A few weeks ago, I was assigned a data cleansing, standardization and manipulations task for one of our clients, a B2B start-up with a relatively young email program. There were some 16,000 records in the file and they needed all of these normalized and squeaky-clean in order to import it all into their automation software of choice, Pardot.
The client was very specific about how they wanted their data to be but here’s the gist of the rules:
– No initials after first name
– No prefix, i.e. no Mr., Dr. or Mrs. in first name
– Proper capitalization of all fields
– No LLC, Ltd or any other abbreviation in the company name
– No apartment number, suite number, P.O box or any combination of these in Street Address 1
– Any of the above should be in Street Address 2
– No state abbreviation, i.e. Tx , TX or TEXAS should be replaced by Texas
– All the above rules were to be done for 10+ fields
There were many combinations that any of the above could appear in the respected fields. Obviously, it would have been very time consuming to “find and replace” for all of the standardization, one field at a time.

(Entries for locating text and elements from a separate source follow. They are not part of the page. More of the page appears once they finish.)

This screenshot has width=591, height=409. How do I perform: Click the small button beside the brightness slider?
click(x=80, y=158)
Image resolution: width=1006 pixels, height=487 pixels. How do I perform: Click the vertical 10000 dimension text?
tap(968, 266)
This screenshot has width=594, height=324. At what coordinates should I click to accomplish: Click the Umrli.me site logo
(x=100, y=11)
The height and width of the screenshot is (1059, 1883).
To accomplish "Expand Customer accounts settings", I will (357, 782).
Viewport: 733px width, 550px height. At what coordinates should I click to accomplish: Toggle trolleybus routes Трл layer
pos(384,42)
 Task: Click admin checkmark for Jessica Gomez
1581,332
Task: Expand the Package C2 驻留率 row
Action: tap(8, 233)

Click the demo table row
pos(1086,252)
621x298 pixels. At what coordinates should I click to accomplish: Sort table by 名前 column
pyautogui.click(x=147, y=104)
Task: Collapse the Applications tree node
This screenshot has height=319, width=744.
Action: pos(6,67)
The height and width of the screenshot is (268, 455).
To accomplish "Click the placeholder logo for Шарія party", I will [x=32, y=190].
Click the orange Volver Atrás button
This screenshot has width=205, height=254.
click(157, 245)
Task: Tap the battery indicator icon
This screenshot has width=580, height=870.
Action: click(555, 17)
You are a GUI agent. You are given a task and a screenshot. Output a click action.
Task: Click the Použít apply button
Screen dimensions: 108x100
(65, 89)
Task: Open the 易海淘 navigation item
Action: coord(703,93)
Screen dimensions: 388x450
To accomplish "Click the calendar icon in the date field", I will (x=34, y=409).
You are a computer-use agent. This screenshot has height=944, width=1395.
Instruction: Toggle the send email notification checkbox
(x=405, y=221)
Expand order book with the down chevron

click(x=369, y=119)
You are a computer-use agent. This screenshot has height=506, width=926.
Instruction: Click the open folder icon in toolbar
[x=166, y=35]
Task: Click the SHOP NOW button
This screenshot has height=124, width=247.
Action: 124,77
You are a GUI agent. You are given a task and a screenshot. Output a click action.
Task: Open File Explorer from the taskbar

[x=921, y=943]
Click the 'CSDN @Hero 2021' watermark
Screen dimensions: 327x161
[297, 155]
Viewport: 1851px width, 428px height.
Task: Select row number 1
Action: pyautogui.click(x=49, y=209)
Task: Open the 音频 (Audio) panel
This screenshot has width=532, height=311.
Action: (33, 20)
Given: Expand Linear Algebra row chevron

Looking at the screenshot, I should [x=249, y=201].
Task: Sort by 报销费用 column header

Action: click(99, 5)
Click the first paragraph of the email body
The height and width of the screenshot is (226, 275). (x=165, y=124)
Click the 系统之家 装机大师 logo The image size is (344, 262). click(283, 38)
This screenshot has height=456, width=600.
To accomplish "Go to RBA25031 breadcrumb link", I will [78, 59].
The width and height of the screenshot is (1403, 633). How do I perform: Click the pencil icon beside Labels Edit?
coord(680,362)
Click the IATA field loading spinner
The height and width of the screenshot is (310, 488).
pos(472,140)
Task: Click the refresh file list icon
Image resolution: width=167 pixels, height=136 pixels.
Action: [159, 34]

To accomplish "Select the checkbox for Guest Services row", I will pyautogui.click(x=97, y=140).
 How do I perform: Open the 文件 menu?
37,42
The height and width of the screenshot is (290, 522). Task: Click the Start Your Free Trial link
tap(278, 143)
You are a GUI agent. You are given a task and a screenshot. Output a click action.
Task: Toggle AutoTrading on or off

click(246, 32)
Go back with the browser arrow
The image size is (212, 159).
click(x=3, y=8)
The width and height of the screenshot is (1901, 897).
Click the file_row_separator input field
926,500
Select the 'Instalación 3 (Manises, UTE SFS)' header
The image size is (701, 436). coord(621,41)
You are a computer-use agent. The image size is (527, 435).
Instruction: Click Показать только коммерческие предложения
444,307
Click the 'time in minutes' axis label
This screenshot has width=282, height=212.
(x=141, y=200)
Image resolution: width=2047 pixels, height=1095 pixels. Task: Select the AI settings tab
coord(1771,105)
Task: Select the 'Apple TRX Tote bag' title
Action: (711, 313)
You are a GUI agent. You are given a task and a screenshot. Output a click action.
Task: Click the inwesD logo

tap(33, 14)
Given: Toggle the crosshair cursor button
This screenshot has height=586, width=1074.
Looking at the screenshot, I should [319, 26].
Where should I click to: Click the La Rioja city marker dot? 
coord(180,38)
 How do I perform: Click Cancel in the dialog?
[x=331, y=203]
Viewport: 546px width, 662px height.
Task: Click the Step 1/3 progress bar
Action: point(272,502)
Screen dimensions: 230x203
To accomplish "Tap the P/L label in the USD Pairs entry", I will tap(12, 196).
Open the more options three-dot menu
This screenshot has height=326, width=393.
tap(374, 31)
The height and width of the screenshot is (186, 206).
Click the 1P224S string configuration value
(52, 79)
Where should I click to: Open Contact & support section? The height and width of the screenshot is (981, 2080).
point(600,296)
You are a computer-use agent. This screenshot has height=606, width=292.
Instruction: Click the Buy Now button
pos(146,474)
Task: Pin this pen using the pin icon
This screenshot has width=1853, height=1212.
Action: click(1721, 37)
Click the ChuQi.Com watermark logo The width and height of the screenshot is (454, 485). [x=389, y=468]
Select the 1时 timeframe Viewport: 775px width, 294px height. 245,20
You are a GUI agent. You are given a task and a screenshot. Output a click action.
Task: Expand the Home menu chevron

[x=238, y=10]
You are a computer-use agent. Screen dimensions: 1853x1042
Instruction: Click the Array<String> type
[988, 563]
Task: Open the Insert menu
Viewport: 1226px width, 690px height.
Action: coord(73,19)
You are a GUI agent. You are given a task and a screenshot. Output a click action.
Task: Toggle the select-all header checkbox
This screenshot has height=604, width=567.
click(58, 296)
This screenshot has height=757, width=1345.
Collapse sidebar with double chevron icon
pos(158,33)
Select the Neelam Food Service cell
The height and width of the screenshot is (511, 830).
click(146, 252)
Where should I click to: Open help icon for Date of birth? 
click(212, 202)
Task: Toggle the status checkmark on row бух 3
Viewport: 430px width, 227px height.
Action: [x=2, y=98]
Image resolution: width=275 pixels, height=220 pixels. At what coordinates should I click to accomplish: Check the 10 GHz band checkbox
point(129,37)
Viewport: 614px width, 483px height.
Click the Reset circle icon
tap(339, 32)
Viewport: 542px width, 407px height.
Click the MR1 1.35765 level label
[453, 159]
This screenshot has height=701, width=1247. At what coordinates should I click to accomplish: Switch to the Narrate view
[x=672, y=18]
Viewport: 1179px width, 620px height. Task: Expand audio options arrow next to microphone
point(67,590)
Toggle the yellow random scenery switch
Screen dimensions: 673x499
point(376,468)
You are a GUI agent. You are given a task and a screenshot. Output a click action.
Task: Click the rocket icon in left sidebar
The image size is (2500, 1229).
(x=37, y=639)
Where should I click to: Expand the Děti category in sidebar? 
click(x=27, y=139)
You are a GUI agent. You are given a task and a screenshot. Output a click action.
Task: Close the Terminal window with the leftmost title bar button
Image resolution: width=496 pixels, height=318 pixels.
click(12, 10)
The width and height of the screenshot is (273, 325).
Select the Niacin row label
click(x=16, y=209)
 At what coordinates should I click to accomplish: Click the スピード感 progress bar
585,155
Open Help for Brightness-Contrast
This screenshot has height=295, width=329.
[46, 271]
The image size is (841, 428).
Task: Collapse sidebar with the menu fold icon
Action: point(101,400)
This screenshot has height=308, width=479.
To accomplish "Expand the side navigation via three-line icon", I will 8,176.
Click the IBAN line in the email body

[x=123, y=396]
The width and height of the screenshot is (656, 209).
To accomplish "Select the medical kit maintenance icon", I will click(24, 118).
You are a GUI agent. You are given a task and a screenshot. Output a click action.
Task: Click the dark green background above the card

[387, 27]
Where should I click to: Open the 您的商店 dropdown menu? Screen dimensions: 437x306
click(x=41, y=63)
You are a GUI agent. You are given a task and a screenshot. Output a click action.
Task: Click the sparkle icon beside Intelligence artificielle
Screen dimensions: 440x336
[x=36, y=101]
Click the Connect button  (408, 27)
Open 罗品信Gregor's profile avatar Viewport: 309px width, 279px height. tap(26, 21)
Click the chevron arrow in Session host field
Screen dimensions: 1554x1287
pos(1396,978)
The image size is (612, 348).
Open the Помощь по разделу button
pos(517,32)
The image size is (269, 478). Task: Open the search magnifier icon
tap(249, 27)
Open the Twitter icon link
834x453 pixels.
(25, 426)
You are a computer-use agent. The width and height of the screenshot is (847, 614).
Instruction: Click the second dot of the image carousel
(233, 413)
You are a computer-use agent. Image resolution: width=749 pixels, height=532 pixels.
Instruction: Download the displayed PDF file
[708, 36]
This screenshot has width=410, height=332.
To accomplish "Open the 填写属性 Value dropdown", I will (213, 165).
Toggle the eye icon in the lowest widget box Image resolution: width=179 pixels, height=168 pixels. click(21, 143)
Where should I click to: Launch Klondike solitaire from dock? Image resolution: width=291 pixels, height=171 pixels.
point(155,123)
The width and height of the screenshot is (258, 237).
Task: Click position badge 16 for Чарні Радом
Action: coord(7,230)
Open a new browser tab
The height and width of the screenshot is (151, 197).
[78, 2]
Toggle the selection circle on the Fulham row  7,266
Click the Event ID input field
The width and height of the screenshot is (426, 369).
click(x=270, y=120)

It was a very tedious job any way you sliced it since the client was so specific about the how they wanted their data to be formatted and there was no place for missing something. One fine Thursday, however, I set my mind to it and stayed at the office until 8 p.m. to complete this task of 16,000 records. I decided to create a process that would do this in the most efficient way possible. Since my expertise is SQL (database) programing, I thought I could find a solution for this by creating stored procedures, functions and script in T-SQL.
I created a function to take a string of characters and return the same string in proper capitalized format. A stored procedure was also created to look for any of the client-specified characters that shouldn’t be in that field. If the procedure comes across something on the no-no list above, it can automatically either remove them or truncate the field according to the given specifications starting from the first character in the effective character string. The process I followed was basically importing the data file into the database and then running the script on the specified fields, passing them through the stored procedure.
The scripts, stored procedure and the functions did the above client requested data formatting in one-third of the time it would have taken in Excel or another typical spread sheet setup. It is still somewhat of a manual process to spot-check that nothing is missed or added when it shouldn’t be but, with a little savvy engineering, the time spent on this and the work intensity level has reduced to half. New data still comes in every few weeks, and when it does, it can be quickly formatted just how they like it so the client can apply the cleansed data to dynamic content in their email program and even sales follow-ups in other channels.
It’s all in a day’s work for a BrightWave data engineer.